> **WHAT YOU SHOULD DO**: Find the line with "Instruction: Click the" in the data below. Repeat it and every line after it up to the end, exactly, but drop the pictures.
───── PROVIDED DATA
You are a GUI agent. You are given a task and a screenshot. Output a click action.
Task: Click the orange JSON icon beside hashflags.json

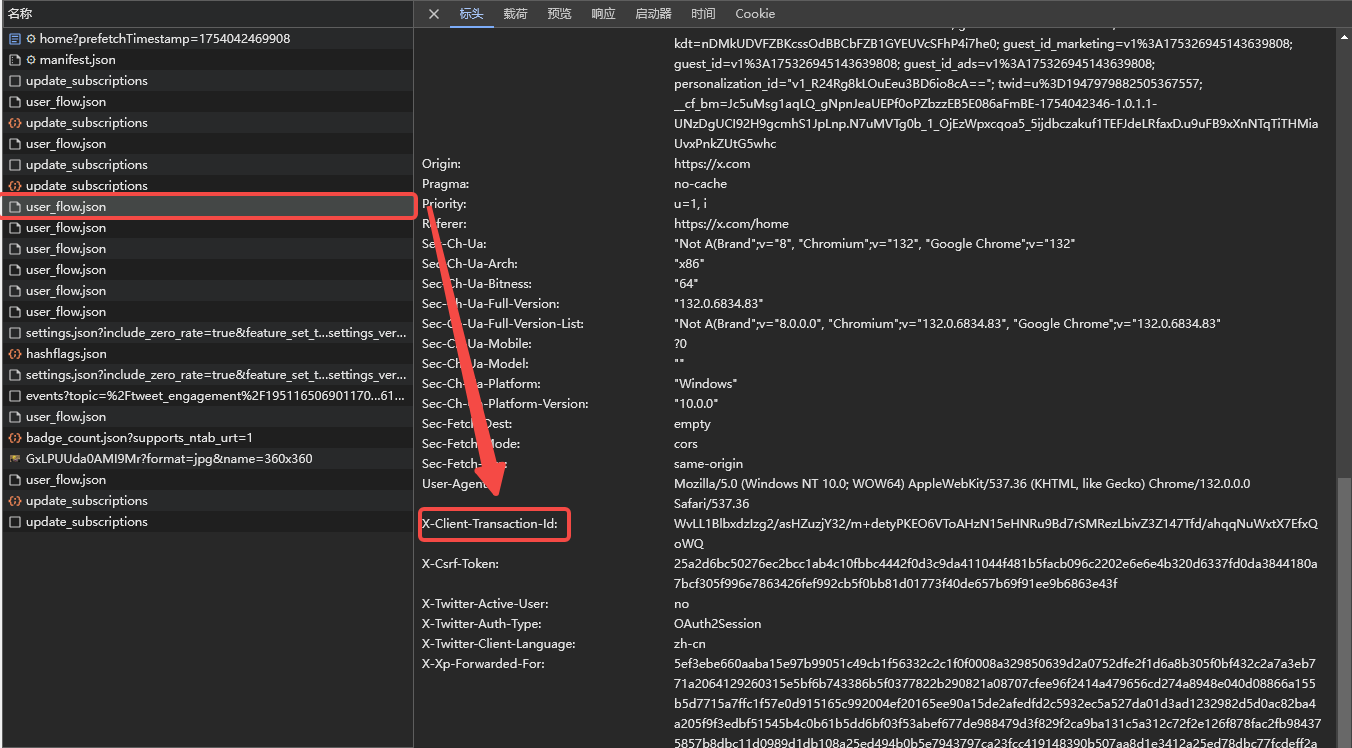[x=15, y=353]
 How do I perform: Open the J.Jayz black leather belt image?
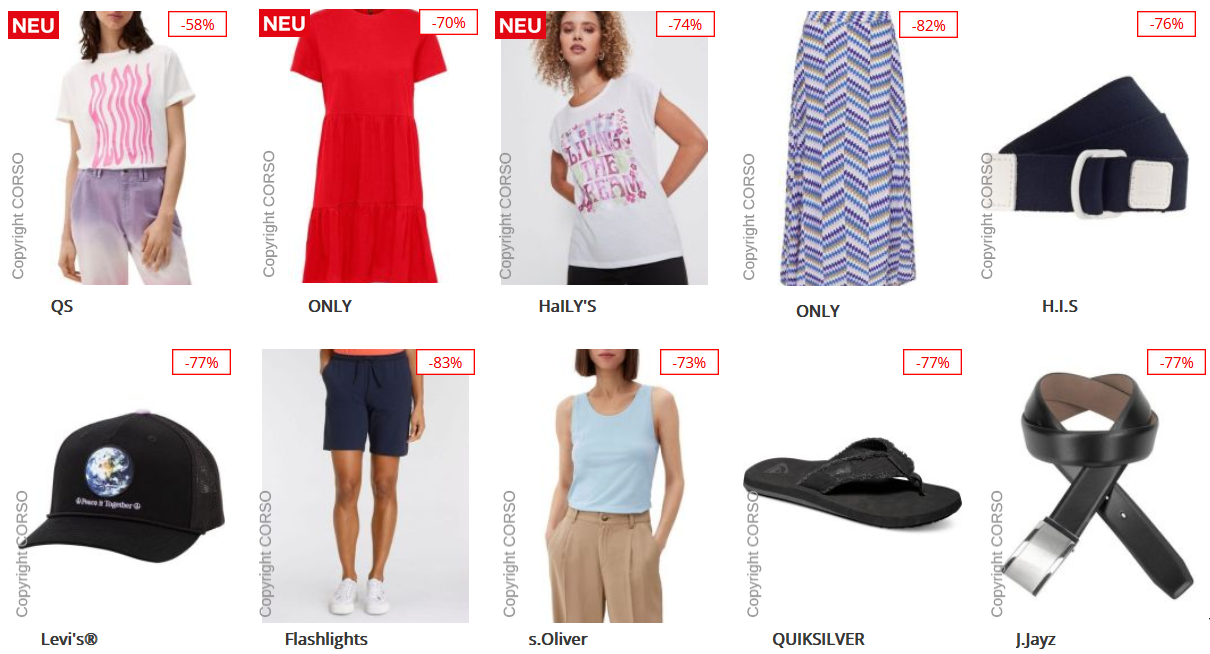(x=1097, y=486)
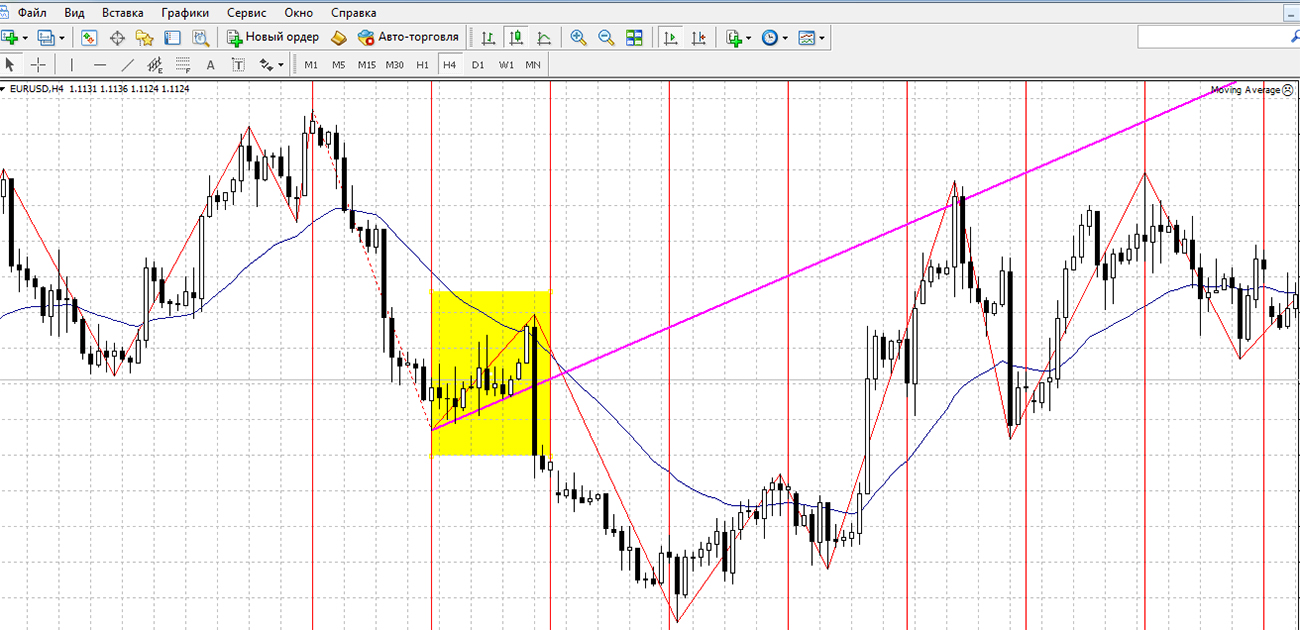Open the periodicity clock dropdown
The width and height of the screenshot is (1300, 630).
[786, 38]
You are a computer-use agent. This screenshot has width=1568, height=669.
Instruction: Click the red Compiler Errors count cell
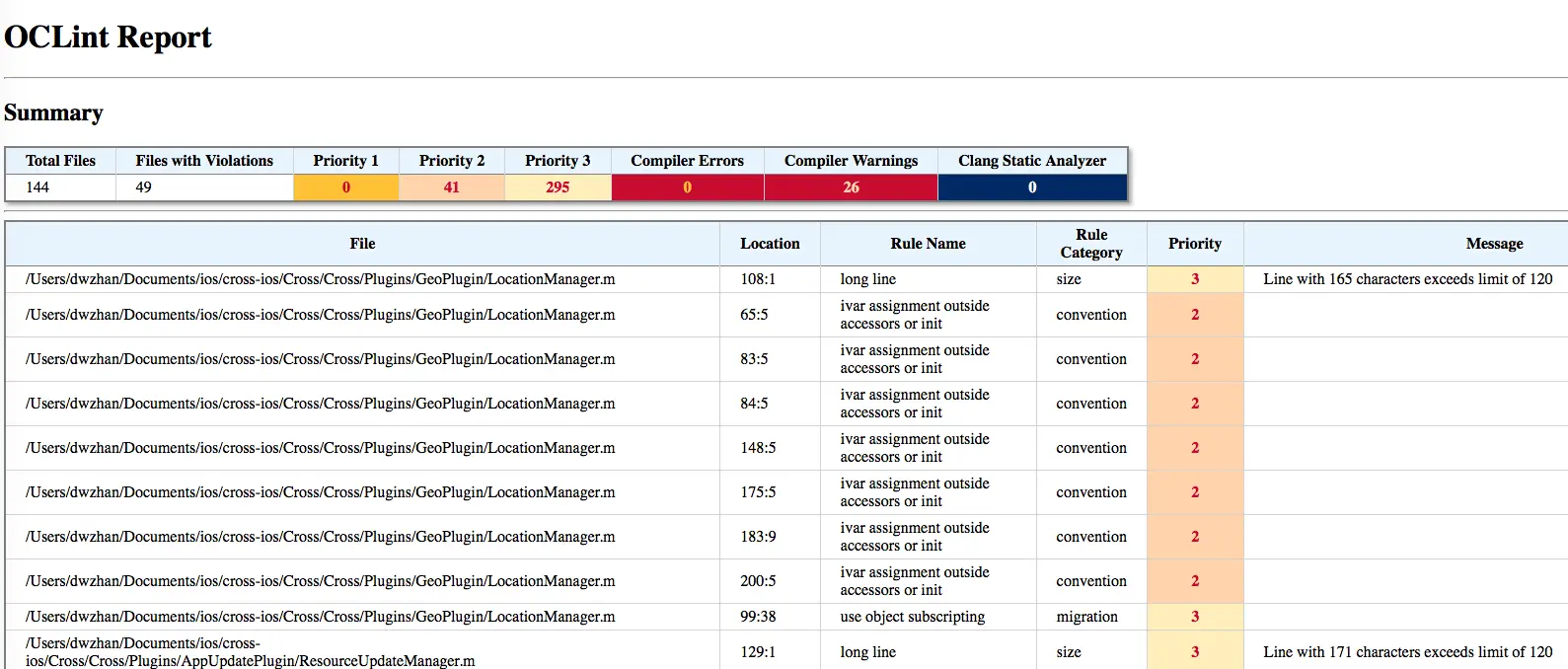(688, 187)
──────────
> **TASK SOLUTION**:
Instruction: Click the red Compiler Errors count cell
(688, 187)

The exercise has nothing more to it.